**Problem to solve**
Show every line of the data that includes the word "element".

**Records supplied**
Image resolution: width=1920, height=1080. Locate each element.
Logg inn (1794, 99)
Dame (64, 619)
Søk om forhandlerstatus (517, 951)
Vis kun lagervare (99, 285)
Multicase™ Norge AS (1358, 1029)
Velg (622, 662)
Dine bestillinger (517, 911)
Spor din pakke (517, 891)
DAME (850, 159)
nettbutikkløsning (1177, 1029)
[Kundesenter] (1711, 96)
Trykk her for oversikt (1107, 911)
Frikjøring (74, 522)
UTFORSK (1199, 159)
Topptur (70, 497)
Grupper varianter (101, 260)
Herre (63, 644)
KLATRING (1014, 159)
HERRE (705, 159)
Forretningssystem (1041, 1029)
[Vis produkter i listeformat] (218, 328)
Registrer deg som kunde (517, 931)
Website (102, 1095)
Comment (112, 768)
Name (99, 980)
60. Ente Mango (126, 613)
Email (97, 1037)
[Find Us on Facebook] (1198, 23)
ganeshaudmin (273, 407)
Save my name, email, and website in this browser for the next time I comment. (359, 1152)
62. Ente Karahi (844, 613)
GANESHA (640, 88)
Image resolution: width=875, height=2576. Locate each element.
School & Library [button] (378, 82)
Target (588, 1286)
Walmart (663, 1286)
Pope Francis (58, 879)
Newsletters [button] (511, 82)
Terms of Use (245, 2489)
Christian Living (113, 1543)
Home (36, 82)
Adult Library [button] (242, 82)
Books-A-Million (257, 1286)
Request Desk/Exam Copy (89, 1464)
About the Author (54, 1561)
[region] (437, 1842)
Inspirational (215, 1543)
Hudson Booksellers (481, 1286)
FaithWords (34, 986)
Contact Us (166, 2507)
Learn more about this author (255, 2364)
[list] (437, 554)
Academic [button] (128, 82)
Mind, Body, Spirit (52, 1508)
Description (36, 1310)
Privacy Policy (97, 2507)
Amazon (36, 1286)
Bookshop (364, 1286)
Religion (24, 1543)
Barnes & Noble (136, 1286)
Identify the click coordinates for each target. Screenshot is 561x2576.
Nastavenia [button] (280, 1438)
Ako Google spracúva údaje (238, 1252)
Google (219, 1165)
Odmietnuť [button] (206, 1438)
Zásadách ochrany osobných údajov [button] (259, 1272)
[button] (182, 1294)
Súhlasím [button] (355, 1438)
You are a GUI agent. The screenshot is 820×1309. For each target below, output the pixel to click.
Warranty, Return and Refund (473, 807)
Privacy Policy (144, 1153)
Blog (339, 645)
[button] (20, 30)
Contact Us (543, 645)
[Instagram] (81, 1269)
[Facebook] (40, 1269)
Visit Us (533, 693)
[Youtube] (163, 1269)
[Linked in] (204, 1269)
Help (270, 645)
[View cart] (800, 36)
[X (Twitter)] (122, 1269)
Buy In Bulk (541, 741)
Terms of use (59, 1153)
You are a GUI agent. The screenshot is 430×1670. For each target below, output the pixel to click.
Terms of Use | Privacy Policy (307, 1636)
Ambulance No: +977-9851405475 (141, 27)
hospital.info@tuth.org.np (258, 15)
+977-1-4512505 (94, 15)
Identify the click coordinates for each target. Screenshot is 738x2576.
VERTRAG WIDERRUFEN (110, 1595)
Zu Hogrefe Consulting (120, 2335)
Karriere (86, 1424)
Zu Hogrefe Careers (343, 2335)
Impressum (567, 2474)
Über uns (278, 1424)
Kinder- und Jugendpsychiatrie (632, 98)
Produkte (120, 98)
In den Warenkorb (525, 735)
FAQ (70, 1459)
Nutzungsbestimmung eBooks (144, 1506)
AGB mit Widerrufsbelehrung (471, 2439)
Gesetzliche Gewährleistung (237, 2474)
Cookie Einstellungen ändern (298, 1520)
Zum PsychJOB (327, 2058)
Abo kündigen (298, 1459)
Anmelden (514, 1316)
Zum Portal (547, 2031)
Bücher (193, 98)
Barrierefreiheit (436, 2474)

**Solution to the exercise**
Image resolution: width=1920, height=1080. Locate each element.
Image resolution: width=875, height=2576. Locate each element.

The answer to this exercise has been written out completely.